*Given text*
================================
RT: upgrade gun with RPG powers







Seems like these don't fit the GUN. They're probably for something, y'know, electronic.​


----------



## Eifie (May 7, 2019)

Upgrade the blender?


----------



## RedneckPhoenix (May 7, 2019)

RT: Upgrade the blender









Great idea! You put the CARTRIDGE in the blender!


It is blended into lumps.


HIGH QUALITY LUMP x1
ELECTRIC LUMP x2
ELECTRONIC LUMP x3
DATA LUMP x5​


----------



## Eifie (May 7, 2019)

nice! put them all in the oven


----------



## kyeugh (May 7, 2019)

dishwash all the glass lumps.


----------



## RedneckPhoenix (May 7, 2019)

RT: Put them all in the oven / Dishwash all the glass lumps

You're saving your glass lumps for something special. Unless you're talking about the GLASS SHARDS, in which case, you blend those and add them to your LUMP VAULT.



You put all the LUMPS from the UPGRADE CARTRIDGE in the OVEN.


Surprise surprise, you just get the upgrade back. 







HIGH QUALITY LUMP x1
ELECTRIC LUMP x2
ELECTRONIC LUMP x3
DATA LUMP x5 

=

UPGRADE CARTRIDGE



Maybe try putting it in something that actually has, I dunno, VISIBLE SLOTS for that sort of thing.​


----------



## Eifie (May 7, 2019)

upgrade the blender!


----------



## kyeugh (May 7, 2019)

oh, yeah, i meant the glass shards.  blend those up and then use as many glass lumps from that as you can to craft a weapon in the dishwasher.


----------



## RedneckPhoenix (May 7, 2019)

RT: Use glass lumps / upgrade blender
No! You're saving the glass for a special project! You've almost got- wait, now you have enough.

You send the appropriate lumps over to your LUMP PRINTER for the project to be completed.










You're not stupid, so you put your RECONSTRUCTED UPGRADE into the LUMP VAULT.


Seems you have a choice - gain the ability to create and link a LUMP CANNON to your VAULT, or the ability to create a LUMP RECIPE INDEX?


Either way, your LUMP VAULT is also WIRELESS now, and further upgrades can make use of that fact.​


----------



## Cynder (May 7, 2019)

RT: put NaCl lumps in the blender

(also:Lump Cannon! Lump Cannon!)


Side Note:
CB: Valiantly revive JL


----------



## RedneckPhoenix (May 7, 2019)

CB: Valiantly revive JL









CB is FAR TOO BUSY chewing on JL's quarterstaff.



RT: Blend NaCl lumps /Lump Cannon


Your LUMP BLENDER is not advanced enough! It is merely TIER 2. You have a TIER 3 blender somewhere, but you're pretty sure it's in some other LUMP CORNER.

Though, maybe this upgrade will finally let you put your TIER 3 LUMP BLENDER onto your LUMP VAULT's BLENDER NODE.



You can now create a LUMP CANNON! This contraption fires LUMPS from your VAULT to do MASSIVE DAMAGE BASED ON THE LUMP TYPE AND AMOUNT.












If only you knew the RECIPE.​


----------



## sanderidge (May 7, 2019)

cb: chew on jl's hair instead


----------



## Stryke (May 7, 2019)

What is RT's proximity to JL


----------



## RedneckPhoenix (May 7, 2019)

CB: Chew on JL's hair instead.








Nah. He's pretty high up there.
================================
*Material provided*
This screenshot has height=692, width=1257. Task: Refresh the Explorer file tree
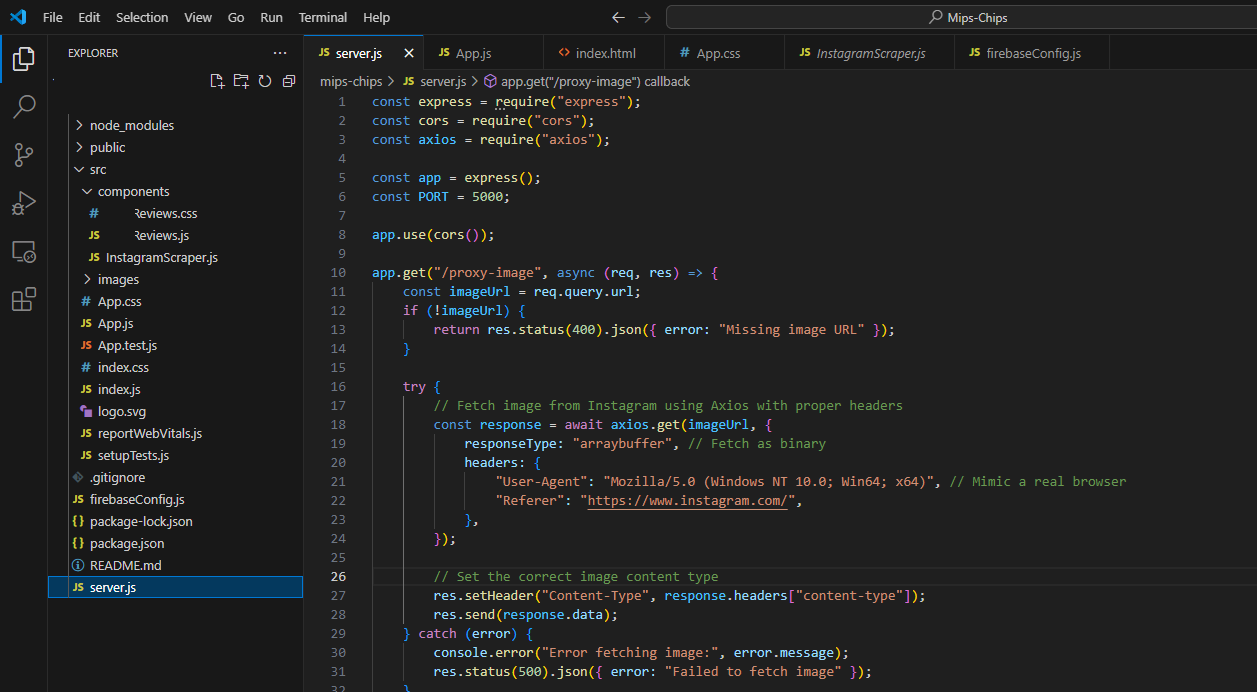pos(265,81)
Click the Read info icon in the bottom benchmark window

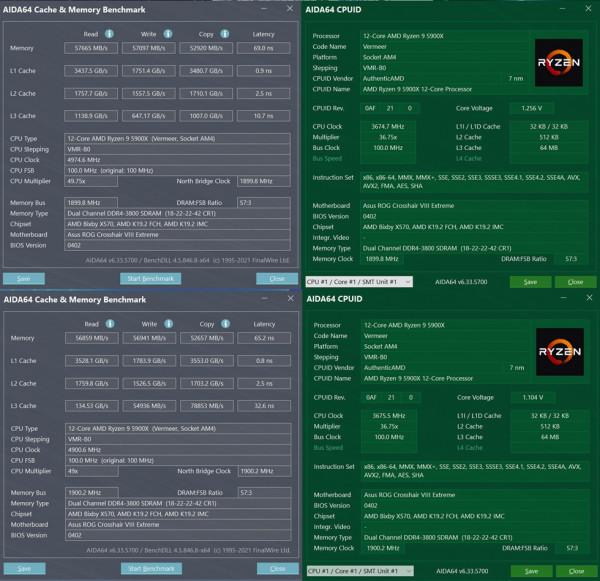click(110, 323)
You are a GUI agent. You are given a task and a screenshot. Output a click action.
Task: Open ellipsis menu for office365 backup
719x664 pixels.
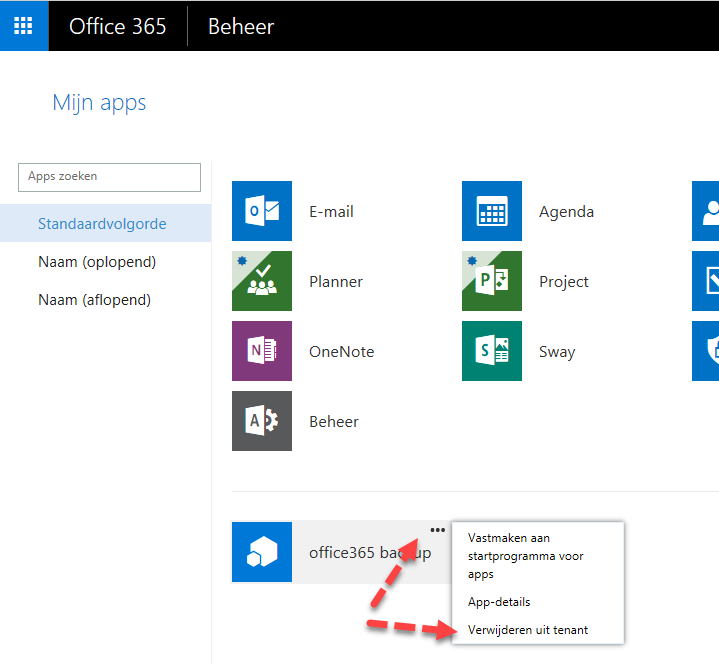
================================
*Task objective*
Can you extend the forum game thread about lumps and the LUMP VAULT, picking up right after its final post?

*Response*
Plus this stick tastes minty fresh.



RT: ==>

Well, no use standing around idly tossing lumps about. You've got some stuff to do today. You've got your PROJECT laying about in LUMP CORNER BETA. Also, you have to call your NEIGHBOR at some point today to see if he needs your old TIER 2 BLENDER, because you're a nice guy.

You stick your other UPGRADE CARTRIDGE in your LUMP CRATE. Now your LUMP CRATE is basically a wireless terminal for your VAULT.


It also has free wi-fi and cell service in quite a considerable radius, which is good because those seem to have stopped working for some reason.


You stop to grab your CELL PHONE on your way to LUMP CORNER BETA.  You decide to call up your neighbor while walking.



JL: ==>







You wake up with a splitting headache. Your SMART WATCH, which you would have noticed had you looked at your PERSONAGE INTERFACE, is ringing.​


----------



## I liek Squirtles (May 7, 2019)

JL: answer smart watch
RT: listen intently


----------



## RedneckPhoenix (May 7, 2019)

JL: Answer phone call / RT: Listen intently










Spoiler: convo



JL: hello?
RT: Hello, neighbor!
JL: oh hey ralph
JL: how's the lumps goin
RT: good! really good, you know that project i told you about?
JL: the thing you borrowed all my glassware for?
RT: Yep! I just sent it to my printer!
JL: i dont have one of those, what are they used for?
RT: weapons of mass destruction!
JL:...ah. so you've made a literal-
RT: -glass cannon, yes. which also fires huge balls of glass!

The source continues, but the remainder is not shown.